Hi Joaquin,
If I remember correctly Lucene includes the Snowball family of
stemmers in it's contrib package. PorterStemmer is included in ES but
it's English only. I'll try to draft an exmaple for you, I would
suggest that you look at how PorterStemmer is included in ES and
create similar classes to use Lucene's Snowball, take a look at the
class:
- PorterStemTokenFilterFactory: it's the factory responsible of
creating and configuring the stemmer
Create a similar factory, eg: SnowballTokenFilterFactory
package org.elasticsearch.index.analysis;
imports....
public class SnowballTokenFilterFactory extends
AbstractTokenFilterFactory {
private String language;
@Inject public SnowballTokenFilterFactory(Index index,
@IndexSettings Settings indexSettings, @Assisted String name,
@Assisted Settings settings) {
super(index, indexSettings, name);
this.language = settings.get("language");
}
@Override public TokenStream create(TokenStream tokenStream) {
return new SnowballFilter(tokenStream, language);
}
}
I haven't tried it, but it should work pretty much like that, with the
correct imports. It's important (or at least it was when I looked into
it sometime ago) to use the package "org.elasticsearch.*" for these
factories. Then the variable "language" should appear in
elasticsearch.yml, like:
index:
analysis:
analyzer:
my_analyzer:
type: custom
tokenizer: whitespace
filter: [lowercase, asciifolding, snowball]
filter:
snowball:
type:
org.elasticsearch.index.analysis.SnowballTokenFilterFactory
language: Spanish
You need to include your custom classes, in this case
SnowballTokenFilterFactory, in a jar in the lib directory of ES.

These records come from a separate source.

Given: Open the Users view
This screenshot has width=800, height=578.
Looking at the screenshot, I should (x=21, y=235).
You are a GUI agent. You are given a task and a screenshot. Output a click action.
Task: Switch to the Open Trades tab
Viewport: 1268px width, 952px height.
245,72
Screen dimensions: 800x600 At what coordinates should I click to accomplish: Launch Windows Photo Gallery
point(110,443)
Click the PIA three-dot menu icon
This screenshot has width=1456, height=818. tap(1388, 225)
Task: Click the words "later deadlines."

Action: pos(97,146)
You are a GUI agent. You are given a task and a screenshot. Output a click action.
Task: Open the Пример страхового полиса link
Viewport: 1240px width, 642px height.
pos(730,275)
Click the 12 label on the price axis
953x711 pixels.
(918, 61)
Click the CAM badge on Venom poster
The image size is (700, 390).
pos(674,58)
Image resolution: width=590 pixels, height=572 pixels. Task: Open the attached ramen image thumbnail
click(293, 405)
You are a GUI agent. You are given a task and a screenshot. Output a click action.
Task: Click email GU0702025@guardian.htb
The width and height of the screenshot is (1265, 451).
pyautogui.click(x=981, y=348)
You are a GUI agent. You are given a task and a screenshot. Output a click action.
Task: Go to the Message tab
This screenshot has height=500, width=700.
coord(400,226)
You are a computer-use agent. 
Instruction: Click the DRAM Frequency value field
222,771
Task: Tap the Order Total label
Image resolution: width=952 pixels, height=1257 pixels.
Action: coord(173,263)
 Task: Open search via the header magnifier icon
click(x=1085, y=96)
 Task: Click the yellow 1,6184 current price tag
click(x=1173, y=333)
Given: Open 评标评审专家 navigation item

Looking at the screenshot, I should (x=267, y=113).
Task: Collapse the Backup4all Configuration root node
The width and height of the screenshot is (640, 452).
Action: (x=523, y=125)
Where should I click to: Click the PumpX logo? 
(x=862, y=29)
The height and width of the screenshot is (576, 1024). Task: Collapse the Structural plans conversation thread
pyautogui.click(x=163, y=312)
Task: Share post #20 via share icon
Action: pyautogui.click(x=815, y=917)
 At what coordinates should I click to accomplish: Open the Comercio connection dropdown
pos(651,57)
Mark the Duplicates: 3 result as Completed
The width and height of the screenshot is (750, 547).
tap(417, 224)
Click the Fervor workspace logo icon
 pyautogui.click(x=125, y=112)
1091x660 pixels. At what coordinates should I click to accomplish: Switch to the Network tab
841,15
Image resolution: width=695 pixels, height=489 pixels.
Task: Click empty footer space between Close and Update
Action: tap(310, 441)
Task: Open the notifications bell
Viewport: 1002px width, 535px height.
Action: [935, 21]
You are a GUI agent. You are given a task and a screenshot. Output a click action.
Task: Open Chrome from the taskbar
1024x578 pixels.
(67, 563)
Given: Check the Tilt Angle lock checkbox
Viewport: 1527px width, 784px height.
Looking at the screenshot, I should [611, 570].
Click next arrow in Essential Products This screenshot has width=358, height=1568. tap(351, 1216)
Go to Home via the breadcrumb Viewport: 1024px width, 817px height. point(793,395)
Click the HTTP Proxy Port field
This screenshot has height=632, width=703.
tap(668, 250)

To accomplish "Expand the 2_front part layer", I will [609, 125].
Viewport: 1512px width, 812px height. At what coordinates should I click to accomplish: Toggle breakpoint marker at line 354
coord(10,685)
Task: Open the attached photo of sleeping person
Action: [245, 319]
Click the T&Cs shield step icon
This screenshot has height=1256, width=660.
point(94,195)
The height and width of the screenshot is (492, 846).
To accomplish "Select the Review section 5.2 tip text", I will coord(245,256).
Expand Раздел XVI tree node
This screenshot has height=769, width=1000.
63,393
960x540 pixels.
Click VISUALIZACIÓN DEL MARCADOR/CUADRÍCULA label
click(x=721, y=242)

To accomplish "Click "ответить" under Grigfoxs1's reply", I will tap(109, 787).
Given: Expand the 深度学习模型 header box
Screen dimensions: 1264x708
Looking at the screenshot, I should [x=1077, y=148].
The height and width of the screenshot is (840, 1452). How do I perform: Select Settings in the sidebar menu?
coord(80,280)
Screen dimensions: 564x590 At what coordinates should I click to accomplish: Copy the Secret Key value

Please give it a try and let me know if you have some problems.
Regards,
Sebastian.
On Dec 21, 11:03 am, Joaquin Cuenca Abela joaq...@cuencaabela.com
wrote:
Hi,
I want to index some spanish text, and it seems that I need to use
some external stemmer to do this, as ES/Lucene doesn't include by
default any stemmer for spanish.
Is there any docs on how to use an external stemmer (for instance the
Snowball ones) with Elasticsearch?
Thanks!
--
Joaquin Cuenca Abela